(Dataset entries)
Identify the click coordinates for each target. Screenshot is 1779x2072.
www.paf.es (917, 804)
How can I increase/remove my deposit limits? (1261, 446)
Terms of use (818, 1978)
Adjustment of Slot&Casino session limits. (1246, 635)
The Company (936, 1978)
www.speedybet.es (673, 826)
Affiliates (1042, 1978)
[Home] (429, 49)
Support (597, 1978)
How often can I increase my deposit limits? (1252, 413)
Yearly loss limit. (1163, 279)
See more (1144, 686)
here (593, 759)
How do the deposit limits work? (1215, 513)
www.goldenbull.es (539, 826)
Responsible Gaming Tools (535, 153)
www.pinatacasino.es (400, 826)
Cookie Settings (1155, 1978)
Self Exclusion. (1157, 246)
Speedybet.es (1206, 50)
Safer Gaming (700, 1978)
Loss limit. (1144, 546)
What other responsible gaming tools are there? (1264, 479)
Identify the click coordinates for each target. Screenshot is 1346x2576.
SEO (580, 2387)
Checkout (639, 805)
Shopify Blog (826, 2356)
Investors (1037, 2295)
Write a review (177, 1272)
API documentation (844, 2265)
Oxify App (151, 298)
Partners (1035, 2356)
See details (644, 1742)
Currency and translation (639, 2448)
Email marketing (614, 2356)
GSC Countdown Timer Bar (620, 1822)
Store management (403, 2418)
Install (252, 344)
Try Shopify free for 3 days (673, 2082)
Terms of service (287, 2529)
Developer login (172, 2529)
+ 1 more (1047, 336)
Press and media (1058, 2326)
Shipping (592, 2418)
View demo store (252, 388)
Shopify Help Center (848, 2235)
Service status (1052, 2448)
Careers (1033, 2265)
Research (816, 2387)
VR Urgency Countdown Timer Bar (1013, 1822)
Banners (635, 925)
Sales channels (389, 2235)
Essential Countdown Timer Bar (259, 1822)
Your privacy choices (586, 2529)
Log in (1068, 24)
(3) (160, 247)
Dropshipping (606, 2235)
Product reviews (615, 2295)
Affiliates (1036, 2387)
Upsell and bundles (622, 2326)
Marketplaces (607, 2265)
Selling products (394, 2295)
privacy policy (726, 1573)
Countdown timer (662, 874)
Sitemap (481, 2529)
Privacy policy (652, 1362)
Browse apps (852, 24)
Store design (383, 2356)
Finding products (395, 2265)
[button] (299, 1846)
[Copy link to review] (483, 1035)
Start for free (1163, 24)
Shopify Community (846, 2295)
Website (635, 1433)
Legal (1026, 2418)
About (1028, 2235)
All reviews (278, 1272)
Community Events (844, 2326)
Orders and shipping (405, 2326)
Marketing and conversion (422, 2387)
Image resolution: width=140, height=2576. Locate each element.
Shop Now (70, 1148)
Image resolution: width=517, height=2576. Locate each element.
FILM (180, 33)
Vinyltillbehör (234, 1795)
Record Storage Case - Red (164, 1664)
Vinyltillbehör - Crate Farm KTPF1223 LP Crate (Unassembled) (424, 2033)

→ **About this task**
In your response, give all the records again with nothing altered.

→ **Written answer**
Identify the click coordinates for each target. Screenshot is 1779x2072.
www.paf.es (917, 804)
How can I increase/remove my deposit limits? (1261, 446)
Terms of use (818, 1978)
Adjustment of Slot&Casino session limits. (1246, 635)
The Company (936, 1978)
www.speedybet.es (673, 826)
Affiliates (1042, 1978)
[Home] (429, 49)
Support (597, 1978)
How often can I increase my deposit limits? (1252, 413)
Yearly loss limit. (1163, 279)
See more (1144, 686)
here (593, 759)
How do the deposit limits work? (1215, 513)
www.goldenbull.es (539, 826)
Responsible Gaming Tools (535, 153)
www.pinatacasino.es (400, 826)
Cookie Settings (1155, 1978)
Self Exclusion. (1157, 246)
Speedybet.es (1206, 50)
Safer Gaming (700, 1978)
Loss limit. (1144, 546)
What other responsible gaming tools are there? (1264, 479)
Identify the click coordinates for each target. Screenshot is 1346x2576.
SEO (580, 2387)
Checkout (639, 805)
Shopify Blog (826, 2356)
Investors (1037, 2295)
Write a review (177, 1272)
API documentation (844, 2265)
Oxify App (151, 298)
Partners (1035, 2356)
See details (644, 1742)
Currency and translation (639, 2448)
Email marketing (614, 2356)
GSC Countdown Timer Bar (620, 1822)
Store management (403, 2418)
Install (252, 344)
Try Shopify free for 3 days (673, 2082)
Terms of service (287, 2529)
Developer login (172, 2529)
+ 1 more (1047, 336)
Press and media (1058, 2326)
Shipping (592, 2418)
View demo store (252, 388)
Shopify Help Center (848, 2235)
Service status (1052, 2448)
Careers (1033, 2265)
Research (816, 2387)
VR Urgency Countdown Timer Bar (1013, 1822)
Banners (635, 925)
Sales channels (389, 2235)
Essential Countdown Timer Bar (259, 1822)
Your privacy choices (586, 2529)
Log in (1068, 24)
(3) (160, 247)
Dropshipping (606, 2235)
Product reviews (615, 2295)
Affiliates (1036, 2387)
Upsell and bundles (622, 2326)
Marketplaces (607, 2265)
Selling products (394, 2295)
privacy policy (726, 1573)
Countdown timer (662, 874)
Sitemap (481, 2529)
Privacy policy (652, 1362)
Browse apps (852, 24)
Store design (383, 2356)
Finding products (395, 2265)
[button] (299, 1846)
[Copy link to review] (483, 1035)
Start for free (1163, 24)
Shopify Community (846, 2295)
Website (635, 1433)
Legal (1026, 2418)
About (1028, 2235)
All reviews (278, 1272)
Community Events (844, 2326)
Orders and shipping (405, 2326)
Marketing and conversion (422, 2387)
Image resolution: width=140, height=2576. Locate each element.
Shop Now (70, 1148)
Image resolution: width=517, height=2576. Locate each element.
FILM (180, 33)
Vinyltillbehör (234, 1795)
Record Storage Case - Red (164, 1664)
Vinyltillbehör - Crate Farm KTPF1223 LP Crate (Unassembled) (424, 2033)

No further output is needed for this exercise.